No hay una fórmula mágica ni una receta infalible que sirva para todos, pero puede bastar con poner los medios para sacar brillo a lo cotidiano.

(1) Wayne Dyer: Tus zonas erróneas. Capítulo 12: Retrato de una persona que ha eliminado todas las zonas erróneas. Artículo de June Callwood titulado: The one sure way to happiness, publicado en la revista Reader’s Digest el mes de octubre de 1974. Artículo completo en: http://www.oocities.org/newkalibo/art5.html
Texto de la cita en inglés:
Nothing on earth renders happiness less approachable than trying to find it. Historian Will Durant described how he looked for happiness in knowledge, and found only disillusionment. He then sought happiness in travel, and found weariness; in wealth, and found discord and worry. He looked for happiness in his writing and was only fatigued. One day he saw a woman waiting in a tiny car with a sleeping child in her arms. A man descended from a train and came over and gently kissed the woman and then the baby, very softly so as not to waken him. The family drove off and left Durant with a stunning realization of the real nature of happiness. He relaxed and discovered that «every normal function of life holds some delight.»
(2) Callwood, artículo citado: Happiness is the rarest, most prized and most misunderstood state of man.
(3) Callwood, artículo citado: The personality has put together enough experience to make sane judgments, enough vitality to love, a few fragments of clarity and courage, and a great deal of self- appraisal.

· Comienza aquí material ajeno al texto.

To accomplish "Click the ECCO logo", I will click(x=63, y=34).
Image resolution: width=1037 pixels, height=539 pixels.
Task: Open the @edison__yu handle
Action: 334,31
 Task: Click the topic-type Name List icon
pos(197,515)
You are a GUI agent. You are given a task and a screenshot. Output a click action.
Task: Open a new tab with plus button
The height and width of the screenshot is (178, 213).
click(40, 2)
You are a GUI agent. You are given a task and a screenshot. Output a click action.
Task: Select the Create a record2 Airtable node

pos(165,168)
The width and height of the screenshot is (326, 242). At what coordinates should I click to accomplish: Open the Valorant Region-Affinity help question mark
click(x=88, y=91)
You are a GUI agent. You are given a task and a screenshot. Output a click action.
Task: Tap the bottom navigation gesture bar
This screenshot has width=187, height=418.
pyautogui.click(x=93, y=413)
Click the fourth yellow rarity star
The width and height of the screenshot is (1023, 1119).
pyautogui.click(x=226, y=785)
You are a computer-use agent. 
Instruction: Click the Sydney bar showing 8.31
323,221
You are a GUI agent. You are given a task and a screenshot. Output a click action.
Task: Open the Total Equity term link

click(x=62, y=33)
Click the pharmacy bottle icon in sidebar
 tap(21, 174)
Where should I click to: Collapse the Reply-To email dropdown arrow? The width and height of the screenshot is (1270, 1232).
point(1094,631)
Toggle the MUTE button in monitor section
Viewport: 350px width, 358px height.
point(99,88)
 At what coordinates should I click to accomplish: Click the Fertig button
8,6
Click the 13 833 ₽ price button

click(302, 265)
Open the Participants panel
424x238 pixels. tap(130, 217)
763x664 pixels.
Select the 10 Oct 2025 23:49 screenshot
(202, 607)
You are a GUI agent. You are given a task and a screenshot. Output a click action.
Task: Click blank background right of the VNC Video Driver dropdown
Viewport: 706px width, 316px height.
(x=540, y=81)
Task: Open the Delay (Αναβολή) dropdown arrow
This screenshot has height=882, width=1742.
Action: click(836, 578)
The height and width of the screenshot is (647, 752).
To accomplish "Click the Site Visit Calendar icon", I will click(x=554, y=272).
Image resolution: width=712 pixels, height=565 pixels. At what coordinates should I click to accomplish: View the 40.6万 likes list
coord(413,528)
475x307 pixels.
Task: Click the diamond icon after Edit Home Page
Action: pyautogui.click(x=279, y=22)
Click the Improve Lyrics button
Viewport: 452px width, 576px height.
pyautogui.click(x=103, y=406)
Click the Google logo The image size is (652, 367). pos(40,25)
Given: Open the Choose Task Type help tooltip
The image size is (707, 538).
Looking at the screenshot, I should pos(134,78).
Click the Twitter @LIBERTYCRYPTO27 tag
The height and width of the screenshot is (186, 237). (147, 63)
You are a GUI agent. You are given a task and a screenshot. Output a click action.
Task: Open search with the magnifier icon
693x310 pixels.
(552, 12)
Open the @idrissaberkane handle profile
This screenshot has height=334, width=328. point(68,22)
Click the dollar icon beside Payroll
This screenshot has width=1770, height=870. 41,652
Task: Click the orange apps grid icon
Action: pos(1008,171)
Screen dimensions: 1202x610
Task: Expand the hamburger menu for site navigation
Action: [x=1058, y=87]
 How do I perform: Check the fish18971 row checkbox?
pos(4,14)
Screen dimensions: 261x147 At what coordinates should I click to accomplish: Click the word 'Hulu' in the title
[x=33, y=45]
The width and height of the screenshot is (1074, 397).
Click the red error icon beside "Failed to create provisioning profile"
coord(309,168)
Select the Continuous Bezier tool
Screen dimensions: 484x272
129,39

There is a soundless 'click', and a steady state of happiness ensues.
(4) Erich Fromm: Man for Himself. An Inquiry into the Psychology of Ethics. Fuente: https://fromm-online.org/en/glueck/ . Texto en inglés: Happiness is an achievement brought about by man’s inner productiveness and not a gift of the gods. Happiness and joy are not the satisfaction of a need springing from a physiological or a psychological lack; they are not the relief from tension but the accompaniment of all productive activity, in thought, feeling, and action. Joy and happiness are not different in quality; they are different only inasmuch as joy refers to a single act while happiness may be said to be a continuous or integrated experience of joy; we can speak of „joys” (in the plural) but only of „happiness” (in the singular).
Happiness is the indication that man has found the answer to the problem of human existence: the productive realization of his potentialities and thus, simultaneously, being one with the world and preserving the integrity of his self. In spending his energy productively he increases his powers, he “burns without being consumed.”
(5) Marian Rojas Estapé: Cómo hacer que te pasen cosas buenas (2018). Editorial: Espasa – 10ª edición (2019). Capítulo 5: Vivir el momento presente, página 115
(6) Callwood, artículo citado: When Adm. Richard E. Byrd believed himself to be dying in the ice of the Ross Barrier, he wrote some thoughts on happiness. «I realized I had failed to see that the simple, homely, unpretentious things of life are the most important. When a man achieves a fair measure of harmony within himself and his family circle, he achieves peace. At the end only two things really matter to a man, regardless of who he is; the affection and understanding of his family.»
One American writer announced that he had been a happy man every day of his adult life. Of course, he admitted, there had been days when he was jobless and hungry, days of grief, days of nausea and illness. But on each one of them he had been able to contact the deepest part of himself which was operating steadily, soundly and happily. A permeating, permanent sate of happiness is rare -but the world abounds in people who are achieving ever- larger fragments of it.